四章(6)
ジェラードが来てからクラリスの生活は一変した。
今まではほとんどの時間を部屋に引きこもって勉強や趣味に費やしていたのだが、ジェラードを案内するのは王女であるクラリスの役目だ。必然的に舞踏会などに参加して社交をする必要が出てきたため、ほとんど毎日のように舞踏会に参加することとなった。
そして早くも四日目。クラリスはシュペリア公爵主催の舞踏会から戻って来ると、そのままベッドに倒れ込んだ。そのまま眠ろうとすれば、「クラリス様!」とエッタに体を起こされる。
「まだ寝てはいけません! 着替えをしてから湯浴みですよ!」
――わかってるわよ。でも疲れたのだから寝させて……
「い、け、ま、せ、ん! そんなことをしたら大変なことになります」
そう言いながらエッタはクラリスを起こし、ほかの侍女とともに無理やり湯浴みをさせた。それが終わり、タオルで全身を拭かれてうつらうつらとしながら、クラリスはぼんやりと思う。
(本当に疲れるのよね……もうめんどくさい……)
はぁ、と、自然とため息がこぼれた。
正直、クラリスがついて行く必要はほとんどない。ジェラードは初日にでも伝手を作っていたのか、すでに多くの貴族と顔見知りで、むしろクラリスのほうが彼に自国の貴族を紹介されるような情けない状態だった。
しかも紹介される貴族は派閥こそバラバラなものの、毎回「こんなのではたして女王となれますかね?」とか「女王となるためにもっと頑張ってください!」とか、そんなことを遠回しに言われる。それが、まだきちんと女王となる決心のついていないクラリスには重たくて……
(憂鬱……)
今までずっと社交をサボり、伝手を作らず、しかも王位を継承することもきちんと考えてこなかったのだから、自業自得とは言えるが。それでもこれからあと一週間以上もこの生活が続くのだと思うとひどく気分が重たくて。

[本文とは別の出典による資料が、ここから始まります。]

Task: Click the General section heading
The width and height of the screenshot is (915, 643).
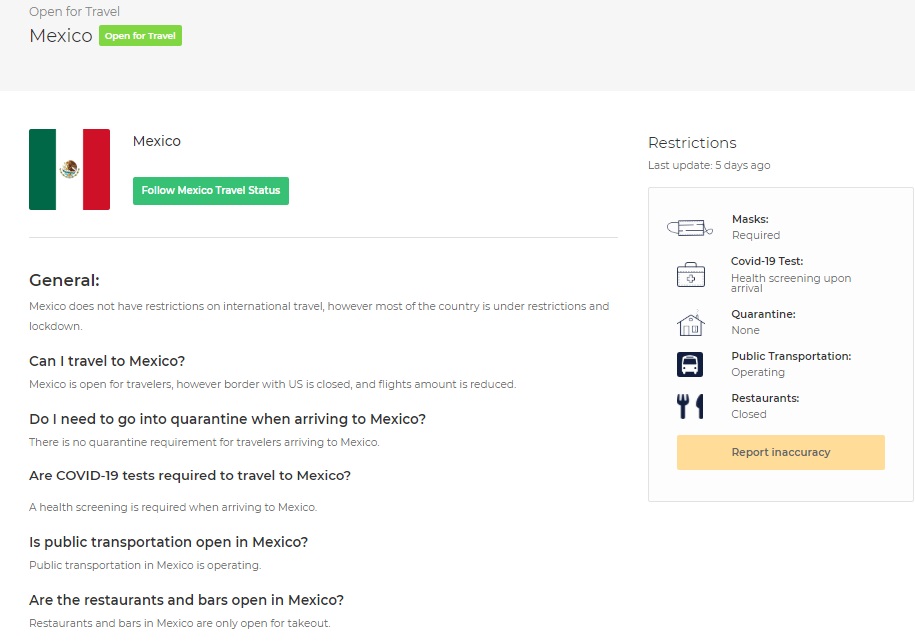Action: pos(64,281)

クラリスはまたもや盛大なため息をつき、髪をタオルで丁寧に拭かれながら目を閉じ、ゆっくりと眠りの世界へ落ちていった。
翌日はジェラードからお茶会の誘いを受け、昼食後、クラリスはエッタとともに温室へと向かった。今回の茶会は男子禁制ではないものの、先日の夜会で受諾し今度参加することになったレティーシャ主催の茶会は、おそらく男子禁制。ルークは連れて行けないため、エッタがきちんと手話通訳として仕事ができるよう、今回の茶会を練習場所としたのだ。「こっちのほうが緊張します!」と当のエッタは言っていたけれど。
(だけど、目上の人とお茶会の機会なんてないもの……。いい機会なのよ、たぶん)
そんなことを思いながら、クラリスは温室までの道のりを進む。もう間もなく初夏で、庭園もその様相を少しずつ変え始めていた。お気に入りの場所などに行けばいつの間にか別の花が瑞々しく咲き誇っていることがままあり、それを見つけるのも最近の楽しみになっていた。

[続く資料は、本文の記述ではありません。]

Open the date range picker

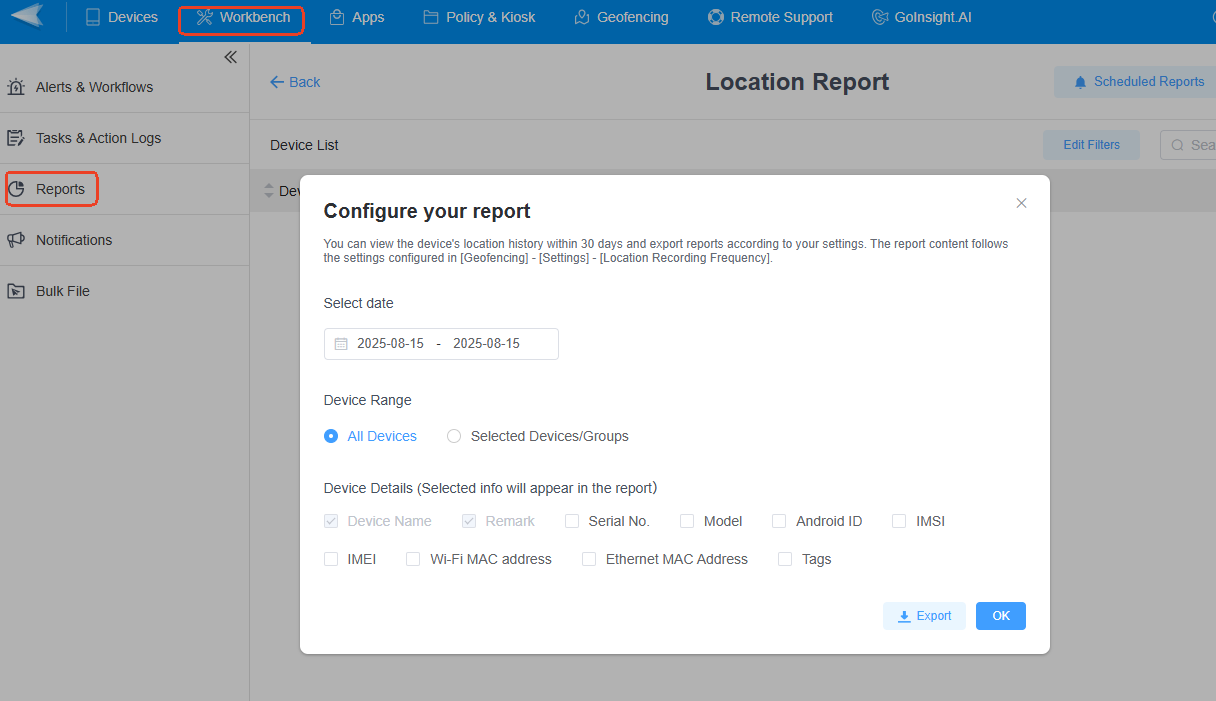click(440, 343)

やがてガラス張りの建物が見えてくる。キラキラと陽光を受けて輝いている温室は庭園の一角にあり、いつもならば城の見学に来たほかの令嬢たちだって自由に入れるのだが、今日ばかりはさすがに入室が規制されていた。クラリスはエッタに取り次ぎを頼み、許可を得て温室に足を踏み入れる。
多くの花々が咲いていて、この地方では見かけない珍しい花もあった。人を避けてあまり入ったことがないため心の中で歓声を上げながら、とりあえずは中心へと向かう。
そこにはすでにジェラードがいて、にっこりと微笑んでいた。「こんにちは」と呼びかけられる。
――ごきげんよう、ジェラード様。お待たせしてしまい申し訳ありません。
「大丈夫ですよ、私だって来たばかりですから」
彼はそう言って首を小さく横に振ると、「どうぞ」と相変わらずにこにことした様子で椅子を勧めてきた。それに礼を言い、クラリスは背筋の伸びた美しい姿勢になるよう意識して腰掛ける。目の前にあった空っぽのティーカップに侍女が紅茶を注いだ。それを横目に、――本日はお招きいただきありがとうございます、とジェラードに告げ、会話を始める。
時折紅茶を飲んで緊張をほぐしながらそうしていると、「それにしても、」とジェラードが言った。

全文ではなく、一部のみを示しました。